Kendi yaptığı helvaya tapmak Bugün sosyal medyada oluşan her kültür, insanlık ile internetin sahipleri arasında kurulan derin ve karmaşık ilişkinin bir yansımasıdır. Görünen o ki, dijital dünyada yalnızca içerikler değil, hakikatin algısı da yeniden üretilmiyor; insanlık, kendi elleriyle inşa ettiği bu dijital rüyada hem özne hem de nesne konumuna sürükleniyor. Kendi elleriyle yaptığı helvaya tapar hâle gelmiştir.

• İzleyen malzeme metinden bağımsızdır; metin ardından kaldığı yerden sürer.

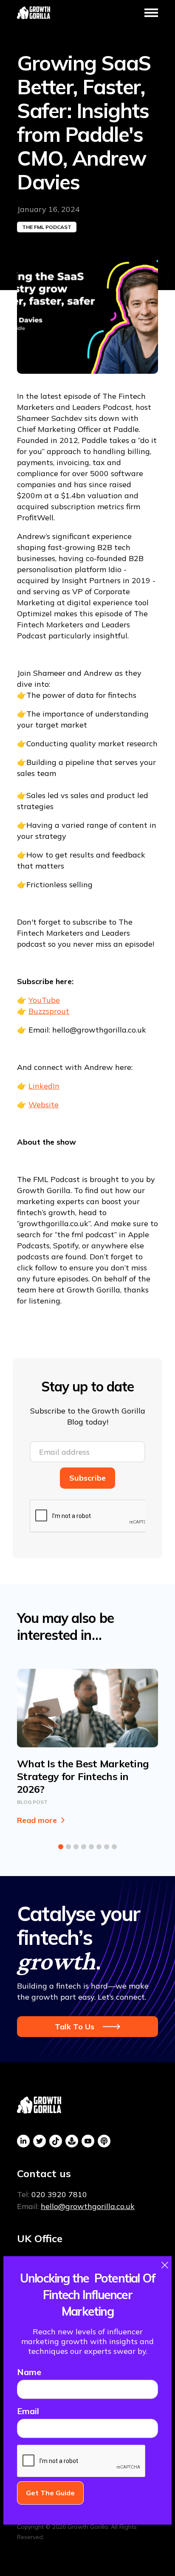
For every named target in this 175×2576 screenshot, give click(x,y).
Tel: (52, 2194)
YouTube (44, 1000)
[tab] (60, 1846)
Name (29, 2372)
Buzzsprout (48, 1011)
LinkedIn (43, 1086)
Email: (76, 2206)
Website (43, 1104)
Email (28, 2411)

Bu helvalardan biri, bugün "linç kültürü" (cancel culture) olarak adlandırılıyor. Linç kültürü, kendisini bir "demokrasi cümbüşü" ya da bir "ifade özgürlüğü şöleni" olarak sunmakla birlikte, gerçekte istenildiğinde ötekinin yaşam alanını daraltan bir dijital faşizm pratiğine dönüşüyor. Sosyal medya platformları bir yandan özgürlük vaat ederken, diğer yandan algı yönetiminin, toplu linçlerin ve nefret söylemlerinin başlıca kaynağı hâline geldi. Ötekini dışlamadan içerik üretmenin dijital platformların algoritmik yapısına ters düşmesi nedeniyle, dilin kendisi de zamanla dışlayıcı bir yapıya evrildi.
Öyle ki, günümüzün yeni nesil savaşlarının -dijital harp ve siber saldırıların- merkezinde de bu linç kültürü yer alıyor. Neyin iyi, neyin kötü; neyin gerçek, neyin sahte olduğuna dair toplumsal kanaatleri çoğu zaman yalnızca "linç kültürünün üstünde kalabilenler" belirleyebiliyor. Bu durum, dijital dünyanın hem yeni bir kamusal alan hem de yeni bir çatışma alanı olduğunu açıkça gösteriyor.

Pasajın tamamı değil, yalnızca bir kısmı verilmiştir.